We stopped at a Chinese teahouse restaurant for lunch, where Viv ordered various dishes, such as a tom yum style soup, sweet and sour prawns and drinks combining coffee, tea and condensed milk. This last sounded unlikely but was surprisingly refreshing and not too sweet as a cold drink. Apparently its a very Hong Kong speciality.
Viv took us back across the harbour on the MTR to Tsim Sha Tsui, the southern tip of Kowloon, where our final three appointments were all located. She pointed out the buildings and left us to it. All the buildings were connected by a mall, so we didn’t have to go out into the heat and rain that appeared in the afternoon.
Meetings successfully concluded, we wandered along Canton Road, the busy shopping street in the area, and came across a foot massage place.
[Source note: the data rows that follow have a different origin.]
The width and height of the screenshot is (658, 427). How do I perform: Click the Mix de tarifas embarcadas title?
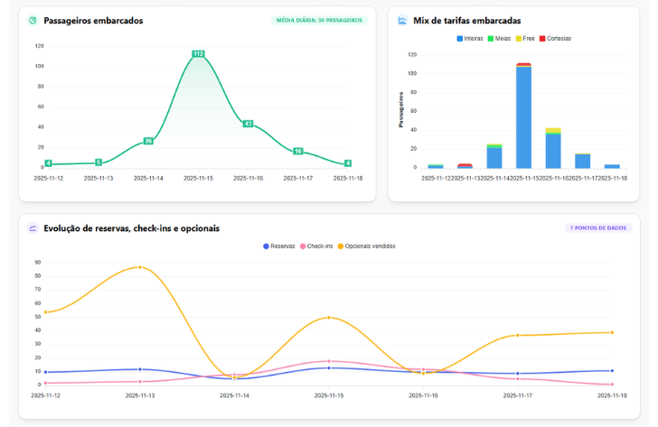tap(466, 20)
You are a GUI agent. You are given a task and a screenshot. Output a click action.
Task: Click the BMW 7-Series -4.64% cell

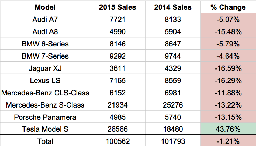[x=228, y=56]
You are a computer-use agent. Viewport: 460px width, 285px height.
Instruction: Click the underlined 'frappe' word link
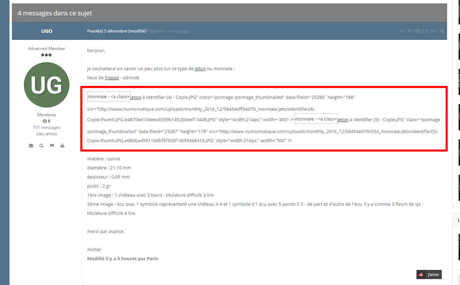pyautogui.click(x=112, y=78)
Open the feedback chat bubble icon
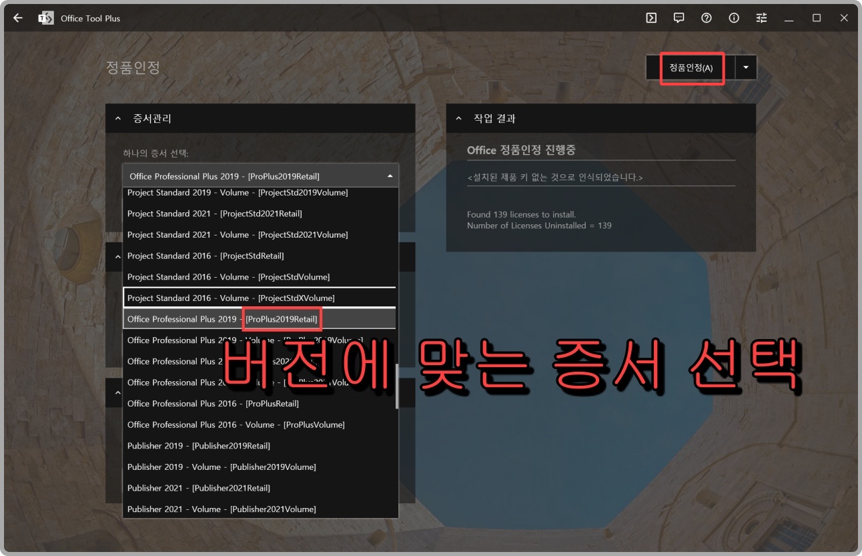The width and height of the screenshot is (862, 556). (678, 17)
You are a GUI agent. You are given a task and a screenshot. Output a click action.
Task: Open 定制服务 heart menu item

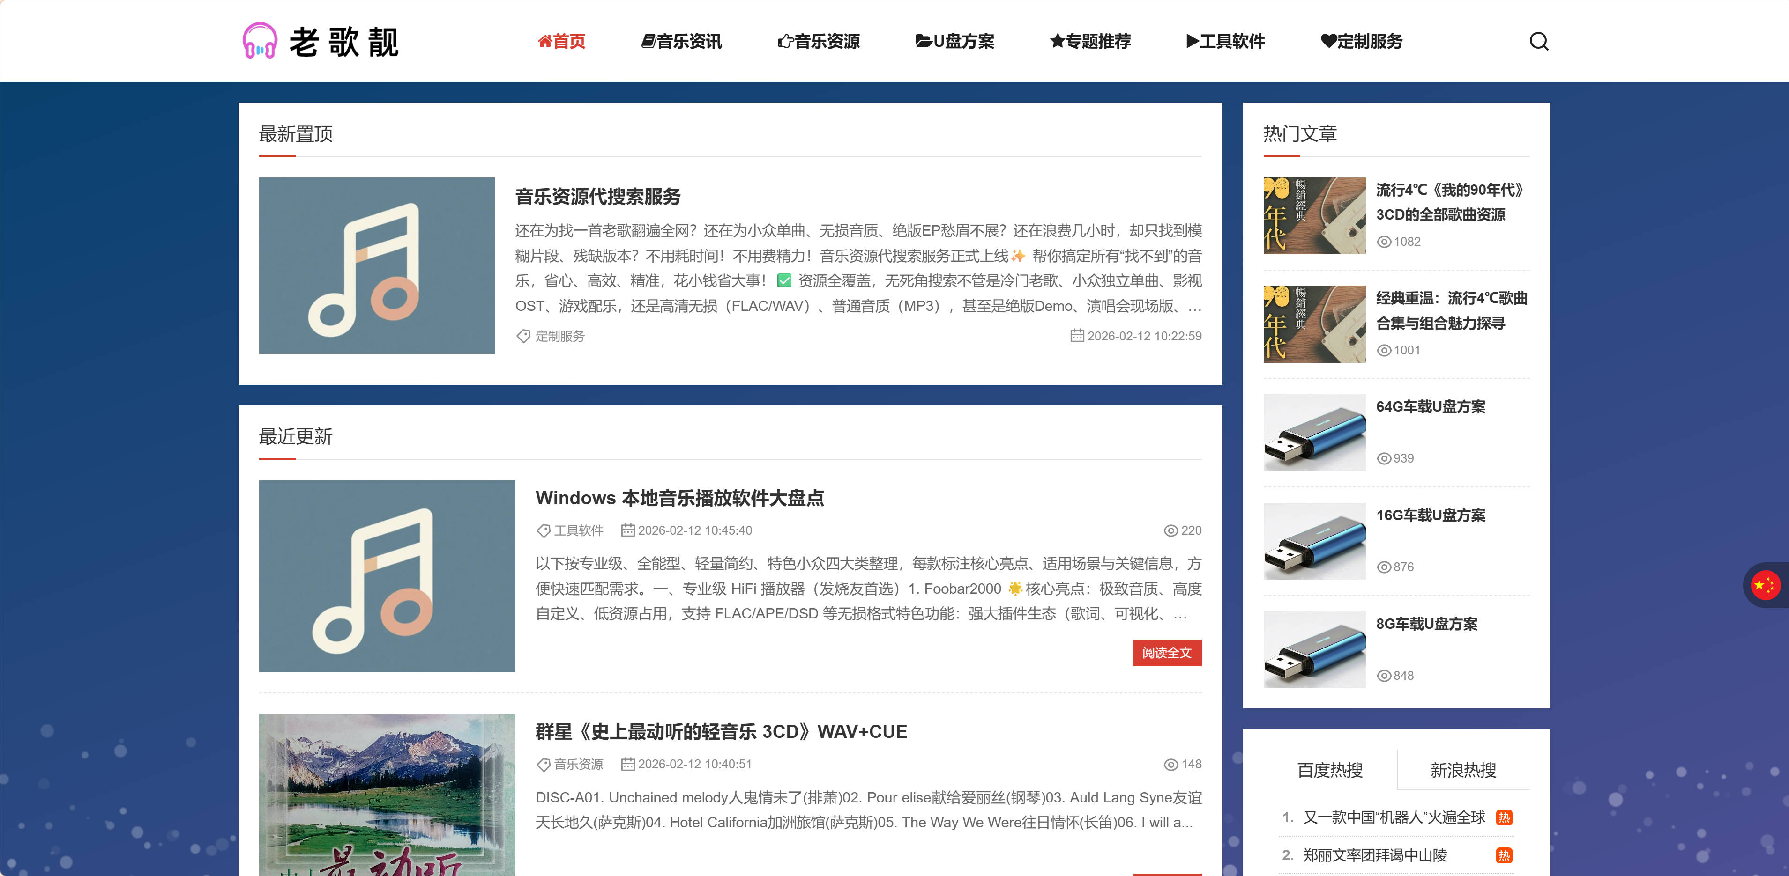click(1361, 42)
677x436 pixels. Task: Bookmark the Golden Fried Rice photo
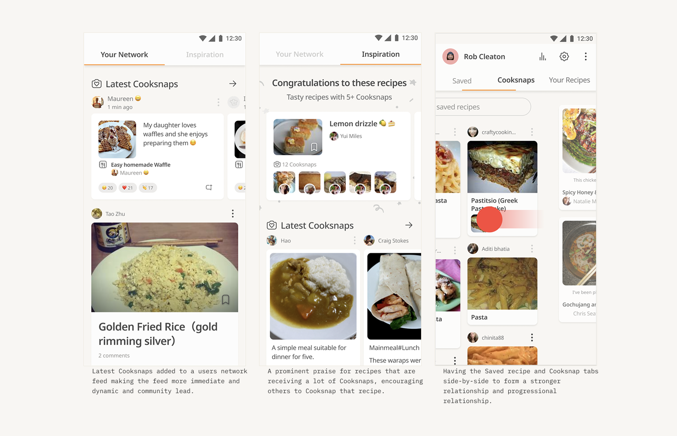click(226, 299)
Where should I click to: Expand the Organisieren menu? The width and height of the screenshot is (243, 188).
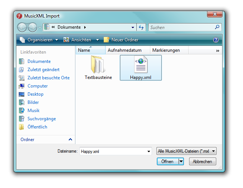[39, 40]
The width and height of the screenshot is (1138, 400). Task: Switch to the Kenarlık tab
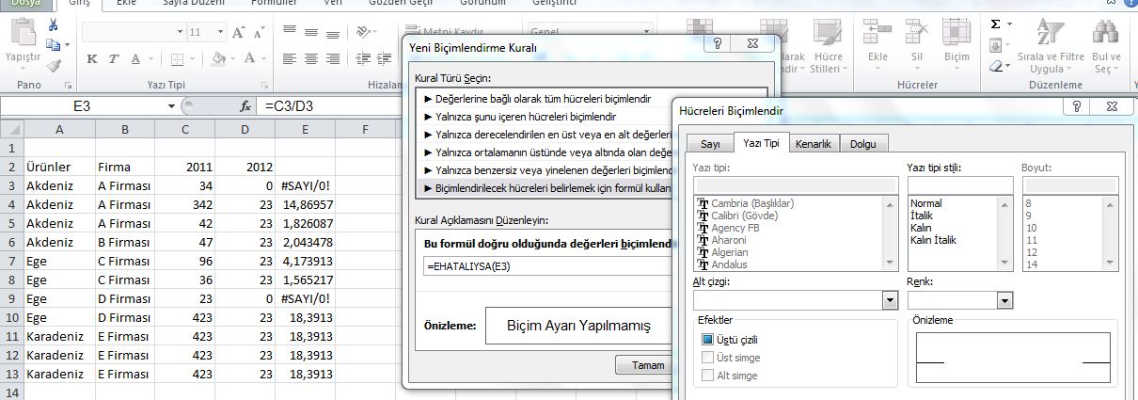pos(813,143)
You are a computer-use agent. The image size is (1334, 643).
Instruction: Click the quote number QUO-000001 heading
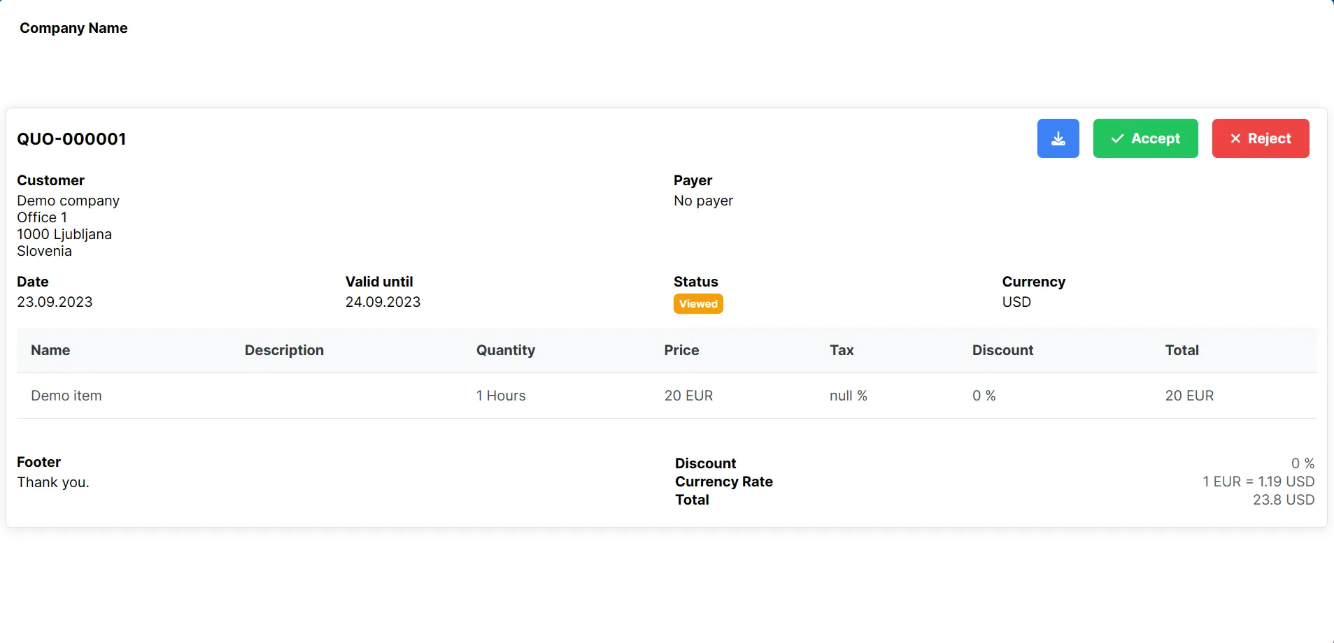pos(71,139)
Having had a busy day we wandered inside for an hour of blissful relaxation.
We wandered in this area for a while before catching a taxi back up to Mongkok and our hotel. For dinner we wandered across the air bridge to the Langham Mall and found a Shanghai style restaurant. While basic fare, the pork and chicken dishes were well cooked and tasty, and we were entertained by the chef stretching up batches of noodles in the kitchen. I had a shredded jellyfish dish, just to be a bit exciting.
The upper levels of the mall were reached by a pair of very long escalators, travelling four floors each. On top there were bars and restaurants and a viewing platform to gaze down on the mall about 10 floors below. Then an irregular passageway lined with small shops selling all manner of weird paraphernalia wound its way down four floors. This was called the Spiral and clearly attracted Hong Kong’s trendy young things.